Don't use timing belts until you've tried fishing line. Belts introduce more parasitic inertia and they cost EXPONENTIALLY more. 100 yards of fishing line is $16 on Amazon, and it will hold 200 pounds. 100 yards of GT2 is... yikes. Don't even want to think about it. Four figures?

If you build it with fishing line, you can leverage the increased strength and lower inertia to run at higher print speeds. I'm assuming someone doesn't want to wait a day and a half for their chair to print! There's also the small furnace you will have to build into the print head. That will add inertia, maybe a lot of it, so the easiest solution is to take inertia out of the system any way you can. I would brace up the structure as well as possible to let it run at Ludicrous Speed. Put in provisions so it can be bolted down very securely.

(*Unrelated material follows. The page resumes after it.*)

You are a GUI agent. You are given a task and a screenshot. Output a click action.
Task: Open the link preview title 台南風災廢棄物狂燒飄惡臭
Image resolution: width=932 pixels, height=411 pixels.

It will need a minimum of two extruders so that it can print water-soluble support material. I don't think someone who needs a printer this big is interested in spending an hour and a half ripping off a bunch of sprues and deburring and all that stuff. Likewise, some complex objects are not practical to print without dedicated support material.

Since you have to design a small furnace into the print head for melting the pellets, I would engineer the system to allow addition of an ink/dye injection system later on. Some of your potential customers will have a strong business interest in being able to color print large objects. Aside from Shapeways I don't know that there is much competition in this area, and I don't know that they even have large format sandstone printing. The closest I've seen is a hot end that takes multiple filament inputs and stirs them inside the extruder, but that was a few years ago.

Also, have you thought about doing a regular Cartesian robot to mimic Shapeways' sandstone printers? I'm assuming they are just bins with XY carriages and sand spreaders. They're probably using something similar to inkjet print heads to do the color. It's tricky enough to get a regular Rostock aligned, and I don't know how well it would scale to that kind of build envelope, but factoring out the Z axis into a separate problem could make things easier to keep in spec. It would also mean the printer doesn't have to be twice as tall as its envelope. (For a desktop version there's little reason to care, but at 6 meters overall height, all the creative departments who might otherwise be interested will be unable to find a place to put it. Unless their office is in a hangar.)

The printer should ship with pieces designed to make alignment and calibration easy. I spent many hours trying to align my printer just so. Then I figured out that if I designed some tower clamps and braced them together with threaded rod and wing nuts, it got a lot easier! Whatever stuff you figure out ahead of time is work your customers don't have to duplicate, and that converts directly into word-of-mouth and more sales. Make them say, "Wow, this is clever! They did this for me so that I could get up and running faster, even though they didn't have to." Years ago when I was a phone jockey they told us that people will tell 20 others about a bad experience with a company, but only 3 about a good one. Whatever you can do to push that into a 4 or a 5 is money in the bank. (For the record, I don't mind figuring this stuff out myself because it's an open source project, but most of your target demographic is not shade tree mechanics like here on the forum.)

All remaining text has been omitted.